WET INGREDIENTS: In a bowl attached to a stand mixer (fitted with whisk attachment) add room temperature (not softened/melted) butter, brown sugar and white sugar. Beat, scraping edges as needed, until nice and creamy (peanut butter consistency). Add in the pumpkin, egg yolk, and vanilla. Mix to incorporate.
DRY INGREDIENTS: Add the cinnamon, pumpkin pie spice, baking soda, baking powder, salt, and quick oats to the mixture. Beat until combined. Add in flour and beat until no streaks of flour remain, scraping sides of the bowl as needed. Add in both chocolate chips and mix through.
CHILL DOUGH: Cover and place the bowl of dough in the fridge for 1 hour. (Don't skip this step!)
FORM COOKIE DOUGH BALLS: Remove dough from fridge and roll into large balls (3 tablespoons (58 grams) EACH. (See Note 4; batter should make 18-20 cookies.) Dough is a bit sticky and messy!

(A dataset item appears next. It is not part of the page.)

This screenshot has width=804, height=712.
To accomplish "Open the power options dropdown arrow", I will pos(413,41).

Roll cookie dough balls to be taller instead of wider. Place rolled cookie dough balls on a parchment-paper lined tray or plate and return to the fridge for 15-20 minutes.
OVEN PREP: While the dough balls are chilling, preheat the oven to 350 degrees F. Line a large sheet pan with parchment paper or a silicone liner.

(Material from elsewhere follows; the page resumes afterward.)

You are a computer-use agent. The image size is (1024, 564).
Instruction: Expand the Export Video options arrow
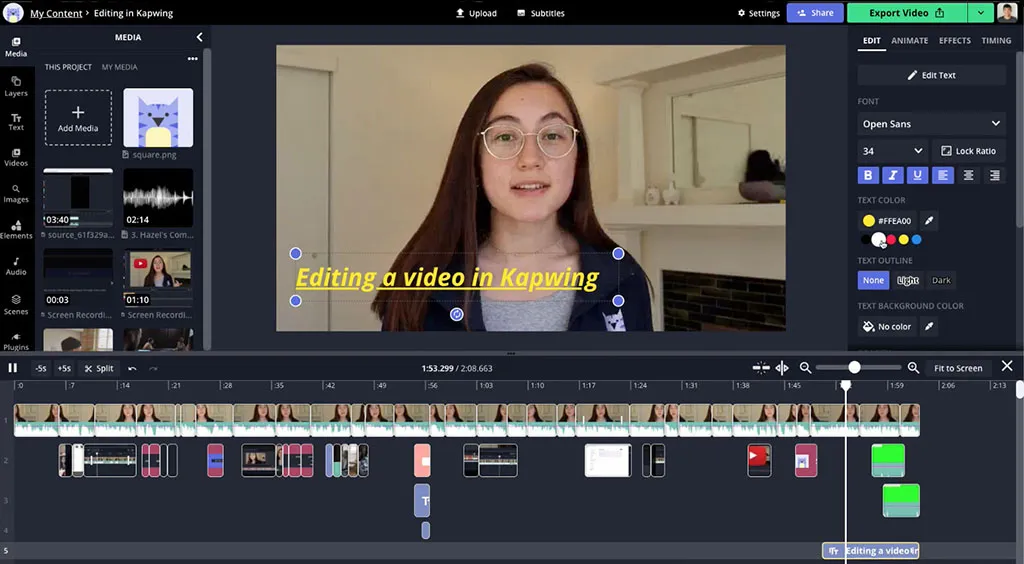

BAKE: Add only 6 cookie dough balls to a sheet pan at a time spacing them out well (they spread a lot). Bake for 12-15 minutes or until very lightly browned at the bottom/sides, but slightly gooey in the center. The key to these cookies is slightly under-baking - that will keep them soft and chewy in the inside. (Right out of the oven, hold both sides of the cookie sheet and bang the pan on the counter a few times to flatten!)

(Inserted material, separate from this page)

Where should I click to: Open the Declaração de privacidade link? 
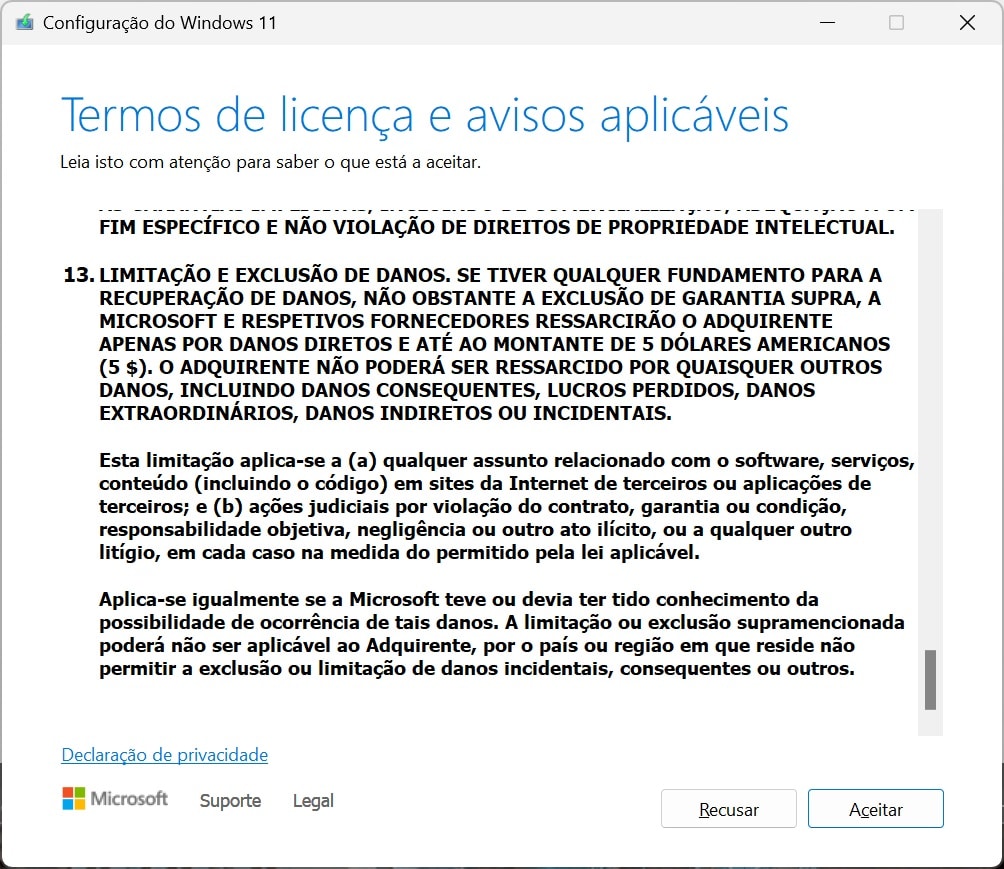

OPTIONAL: Working quickly, (right after banging the pan), use the back of a large spoon or metal spatula to press the edges of the cookies into the center. And after that, press a few chocolate chips into the tops of the cookies -- this not only ensures chocolate in every bite, it also makes them look pretty!
ENJOY: Allow cookies to stand on sheet pan for 5 minutes before removing them to a wire cooling rack. Repeat this process to bake all of the cookies. These cookies taste best at room temperature and even better the next day -- the pumpkin flavor has intensified by then!